_Tareas a realizar_
A: En el pasaje sobre las victorias de Cristo en el Apocalipsis, ¿con qué se realizan siempre esas victorias?
B: Continúa el pasaje sobre las victorias de Cristo en el Apocalipsis a partir de su última oración.

_Pasaje seleccionado_
Las victorias de Cristo no son crueles y destructoras, sino llenas de
salvación y de misericordia para los hombres. Él no ha sido enviado a condenar, sino a salvar (Jn
17). Él ha «bajado del cielo» como luz del
mundo, y la luz ilumina las tinieblas, no las aniquila. Es significativo
que en el Apocalipsis las victorias de Cristo
son siempre realizadas con «la espada que sale de su boca», es decir, por la
afirmación de la verdad y la negación de la mentira en el mundo (Ap
1,16; 2,16; 19,15.21; +2Tes 2,8). En efecto, las de Cristo son victorias de la verdad y de la caridad,
para que «donde abundó el pecado, sobreabunde la
gracia» (Rm 5,20).
Por eso, aunque puede leerse
como un libro de grandes combates, el
Apocalipsis es principalmente un libro de gran misericordia y salvación para
el mundo. Las victorias de Cristo son iluminación de las tinieblas,
verdad que disipa mentiras, amor y bien que prevalecen sobre males
abrumadores. Eso explica que, hasta llegar a las visiones deslumbrantes de la
Ciudad celeste (21-22), el Apocalipsis, a cada paso, estalla en formidables liturgias de alabanza y
acción de gracias, refulgentes de luz y de victoria (4-5; 7,9-12; 8,3-4; 11,15-19;
14,1-5; 15,1-4; 16,5-7; 19,1-8).
–LA VICTORIA DE LOS MÁRTIRES Y DE LOS ORANTES
Los mártires de Cristo tienen un protagonismo indudable en todo el
Apocalipsis. Ellos son
los que, con el poder del Salvador, vencen al mundo. Los triunfos del Reino de Dios no son, pues, victorias obtenidas por
un ejército de superhombres, que luchando como campeones
invencibles, con grandes fuerzas y medios aplastantes, se impone con
superioridad indiscutible a las fuerzas mundanas del mal. No, todo lo
contrario: Cristo vence al mundo por la debilidad y la pobreza de sus fieles, que permanecen en la humildad (+1Cor 1,27-29; 2Cor 12,10). Cristo
vence al mundo muriendo en la cruz, y ésa es también la victoria de sus
apóstoles, la de los dos Testigos y la de todos los cristianos
mártires (Ap 11,1-13). Así es como la Iglesia primera venció al
mundo romano, al modo de San Pablo, «muriendo cada
día» (1Cor 15,31). Y así es como hoy, en forma martirial, realiza Cristo
por los fieles sus victorias.
Los orantes, «las oraciones de los santos»,
son quienes provocan las intervenciones celestiales más poderosas en el Apocalipsis. Es la
oración de todo el pueblo cristiano la que, elevándose a Dios por manos de los
ángeles, atrae sobre todos la justicia inapelable de Cristo (Ap 5,8; 8,3-4).

_Material proporcionado_
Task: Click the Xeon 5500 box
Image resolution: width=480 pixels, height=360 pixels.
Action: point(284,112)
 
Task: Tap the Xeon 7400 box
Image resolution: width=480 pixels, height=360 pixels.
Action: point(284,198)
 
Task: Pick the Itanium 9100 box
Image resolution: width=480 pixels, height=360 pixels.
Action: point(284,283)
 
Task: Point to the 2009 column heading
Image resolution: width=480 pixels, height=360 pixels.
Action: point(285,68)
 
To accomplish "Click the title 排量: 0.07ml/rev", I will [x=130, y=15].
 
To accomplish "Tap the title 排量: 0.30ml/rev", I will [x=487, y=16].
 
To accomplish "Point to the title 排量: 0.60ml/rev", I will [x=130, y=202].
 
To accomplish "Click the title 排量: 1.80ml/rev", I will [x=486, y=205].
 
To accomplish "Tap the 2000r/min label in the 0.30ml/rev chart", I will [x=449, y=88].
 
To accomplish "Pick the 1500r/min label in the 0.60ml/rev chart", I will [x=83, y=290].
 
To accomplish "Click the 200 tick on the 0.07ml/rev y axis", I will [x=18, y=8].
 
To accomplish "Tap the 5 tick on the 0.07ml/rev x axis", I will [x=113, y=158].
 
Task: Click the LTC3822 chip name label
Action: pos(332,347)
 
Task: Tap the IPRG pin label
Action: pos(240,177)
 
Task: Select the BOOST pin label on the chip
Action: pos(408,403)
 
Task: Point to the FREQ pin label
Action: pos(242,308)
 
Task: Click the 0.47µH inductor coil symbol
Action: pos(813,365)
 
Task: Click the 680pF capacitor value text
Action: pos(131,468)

_Resultados_
A: Con «la espada que sale de su boca», es decir, por la afirmación de la verdad y la negación de la mentira en el mundo.

B:
Los cristianos asocian a su gozosa liturgia de alabanza y a su entrega absoluta
en el martirio a todos los que de verdad son hijos de Dios, es decir, a «todos sus siervos, los que le temen, pequeños y
grandes» (19,5). Es en la Ciudad santa que desciende del cielo donde se
planta «la Tienda de Dios con los hombres»,
no sólo con los santos (21,3). Entonces «las
naciones [antes paganas] caminarán a su luz, y los reyes de la tierra
[antes hostiles] irán a llevarle su esplendor» (21,24; +22,2).
–MIENTRAS TANTO, LA GRAN GUERRA INVISIBLE
El Apocalipsis es realmente el quinto
Evangelio, que tantos cristianos de hoy ignoran. En esta Revelación de Jesucristo, entre el fulgor de
liturgias cósmicas y celestiales, y las victorias de Dios omnipotente, se nos
manifiesta e interpreta esa «dura batalla contra
los poderes de las tinieblas que atraviesa toda la historia humana,
y que, iniciada ya desde el origen del mundo,
durará hasta el último día, según dice el Señor» (Vaticano II, GS 13b;
37b; +Catecismo 409).
Es difícil hablar con
precisión inequívoca cuando se trata de temas históricos o morales. A pesar de
todo, no me parecen acertadas las palabras de un buen profesor de teología,
cuando en un artículo sobre los cristianos en la historia dice así: «La Iglesia
que el Concilio Vaticano II presupone, y la que se expresa en sus documentos,
es una Iglesia que se sabe enviada por Dios al mundo y que, considerando que puede darse por clausurado el período de
confrontación [sic!] y de defensa
que caracterizó al siglo XIX, decide
relanzar su tarea evangelizadora».
La confrontación entre la Iglesia y el mundo caracteriza todos los
siglos de la historia de la Iglesia, especialmente los primeros (I-III) y los más recientes (XVIII-XXI). Y
la Iglesia del siglo XXI, como la de los siglos venideros, si de verdad quiere
evangelizar el mundo, no puede dar por
clausurado ese tiempo de confrontación
«hasta que vuelva el Señor». Y creo yo que el citado profesor está
convencido de ello, aunque en esa ocasión se expresara en forma errónea.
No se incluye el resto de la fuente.